### Records:
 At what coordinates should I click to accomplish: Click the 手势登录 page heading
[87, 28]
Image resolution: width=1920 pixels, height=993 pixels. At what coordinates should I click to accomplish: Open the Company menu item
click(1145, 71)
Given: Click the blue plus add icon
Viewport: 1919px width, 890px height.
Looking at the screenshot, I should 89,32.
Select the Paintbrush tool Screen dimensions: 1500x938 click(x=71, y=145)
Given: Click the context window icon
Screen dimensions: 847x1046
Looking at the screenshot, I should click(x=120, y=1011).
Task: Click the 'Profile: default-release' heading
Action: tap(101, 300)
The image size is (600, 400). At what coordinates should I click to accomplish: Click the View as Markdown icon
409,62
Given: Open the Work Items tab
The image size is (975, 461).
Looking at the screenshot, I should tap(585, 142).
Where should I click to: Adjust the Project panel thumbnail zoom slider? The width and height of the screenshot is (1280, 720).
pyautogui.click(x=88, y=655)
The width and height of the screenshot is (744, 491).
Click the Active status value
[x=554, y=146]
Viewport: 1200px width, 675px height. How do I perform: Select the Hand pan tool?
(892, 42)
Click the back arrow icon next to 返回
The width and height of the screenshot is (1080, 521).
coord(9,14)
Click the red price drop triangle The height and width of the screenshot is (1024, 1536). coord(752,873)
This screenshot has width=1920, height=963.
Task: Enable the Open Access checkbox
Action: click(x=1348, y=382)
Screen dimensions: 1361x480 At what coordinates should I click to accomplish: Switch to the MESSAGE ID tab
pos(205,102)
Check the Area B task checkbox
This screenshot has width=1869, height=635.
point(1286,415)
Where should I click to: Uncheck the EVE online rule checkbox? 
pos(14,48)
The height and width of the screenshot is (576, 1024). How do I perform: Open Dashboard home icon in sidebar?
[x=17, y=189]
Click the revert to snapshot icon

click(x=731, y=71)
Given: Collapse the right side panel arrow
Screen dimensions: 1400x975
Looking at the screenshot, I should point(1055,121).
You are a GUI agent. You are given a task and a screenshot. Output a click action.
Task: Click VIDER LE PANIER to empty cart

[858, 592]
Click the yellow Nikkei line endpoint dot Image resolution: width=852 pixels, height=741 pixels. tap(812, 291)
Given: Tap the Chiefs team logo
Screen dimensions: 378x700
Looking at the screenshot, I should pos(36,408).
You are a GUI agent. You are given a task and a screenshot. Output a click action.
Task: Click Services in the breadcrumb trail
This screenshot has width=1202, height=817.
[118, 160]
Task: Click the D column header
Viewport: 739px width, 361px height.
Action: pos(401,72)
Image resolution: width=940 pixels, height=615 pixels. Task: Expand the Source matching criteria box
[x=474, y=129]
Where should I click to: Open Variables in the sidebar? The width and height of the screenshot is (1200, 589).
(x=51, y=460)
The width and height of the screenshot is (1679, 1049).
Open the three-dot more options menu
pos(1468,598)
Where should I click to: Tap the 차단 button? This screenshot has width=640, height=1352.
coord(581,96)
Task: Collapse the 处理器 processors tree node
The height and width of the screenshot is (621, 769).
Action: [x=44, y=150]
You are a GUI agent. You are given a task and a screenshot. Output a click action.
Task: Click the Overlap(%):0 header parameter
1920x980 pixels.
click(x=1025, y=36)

### Required action:
Repeat the data in its entirety, exactly as written.

### Answer for the task:
 At what coordinates should I click to accomplish: Click the 手势登录 page heading
[87, 28]
Image resolution: width=1920 pixels, height=993 pixels. At what coordinates should I click to accomplish: Open the Company menu item
click(1145, 71)
Given: Click the blue plus add icon
Viewport: 1919px width, 890px height.
Looking at the screenshot, I should 89,32.
Select the Paintbrush tool Screen dimensions: 1500x938 click(x=71, y=145)
Given: Click the context window icon
Screen dimensions: 847x1046
Looking at the screenshot, I should click(x=120, y=1011).
Task: Click the 'Profile: default-release' heading
Action: tap(101, 300)
The image size is (600, 400). At what coordinates should I click to accomplish: Click the View as Markdown icon
409,62
Given: Open the Work Items tab
The image size is (975, 461).
Looking at the screenshot, I should tap(585, 142).
Where should I click to: Adjust the Project panel thumbnail zoom slider? The width and height of the screenshot is (1280, 720).
pyautogui.click(x=88, y=655)
The width and height of the screenshot is (744, 491).
Click the Active status value
[x=554, y=146]
Viewport: 1200px width, 675px height. How do I perform: Select the Hand pan tool?
(892, 42)
Click the back arrow icon next to 返回
The width and height of the screenshot is (1080, 521).
coord(9,14)
Click the red price drop triangle The height and width of the screenshot is (1024, 1536). coord(752,873)
This screenshot has width=1920, height=963.
Task: Enable the Open Access checkbox
Action: click(x=1348, y=382)
Screen dimensions: 1361x480 At what coordinates should I click to accomplish: Switch to the MESSAGE ID tab
pos(205,102)
Check the Area B task checkbox
This screenshot has width=1869, height=635.
point(1286,415)
Where should I click to: Uncheck the EVE online rule checkbox? 
pos(14,48)
The height and width of the screenshot is (576, 1024). How do I perform: Open Dashboard home icon in sidebar?
[x=17, y=189]
Click the revert to snapshot icon

click(x=731, y=71)
Given: Collapse the right side panel arrow
Screen dimensions: 1400x975
Looking at the screenshot, I should point(1055,121).
You are a GUI agent. You are given a task and a screenshot. Output a click action.
Task: Click VIDER LE PANIER to empty cart

[858, 592]
Click the yellow Nikkei line endpoint dot Image resolution: width=852 pixels, height=741 pixels. tap(812, 291)
Given: Tap the Chiefs team logo
Screen dimensions: 378x700
Looking at the screenshot, I should pos(36,408).
You are a GUI agent. You are given a task and a screenshot. Output a click action.
Task: Click Services in the breadcrumb trail
This screenshot has width=1202, height=817.
[118, 160]
Task: Click the D column header
Viewport: 739px width, 361px height.
Action: pos(401,72)
Image resolution: width=940 pixels, height=615 pixels. Task: Expand the Source matching criteria box
[x=474, y=129]
Where should I click to: Open Variables in the sidebar? The width and height of the screenshot is (1200, 589).
(x=51, y=460)
The width and height of the screenshot is (1679, 1049).
Open the three-dot more options menu
pos(1468,598)
Where should I click to: Tap the 차단 button? This screenshot has width=640, height=1352.
coord(581,96)
Task: Collapse the 处理器 processors tree node
The height and width of the screenshot is (621, 769).
Action: [x=44, y=150]
You are a GUI agent. You are given a task and a screenshot. Output a click action.
Task: Click the Overlap(%):0 header parameter
1920x980 pixels.
click(x=1025, y=36)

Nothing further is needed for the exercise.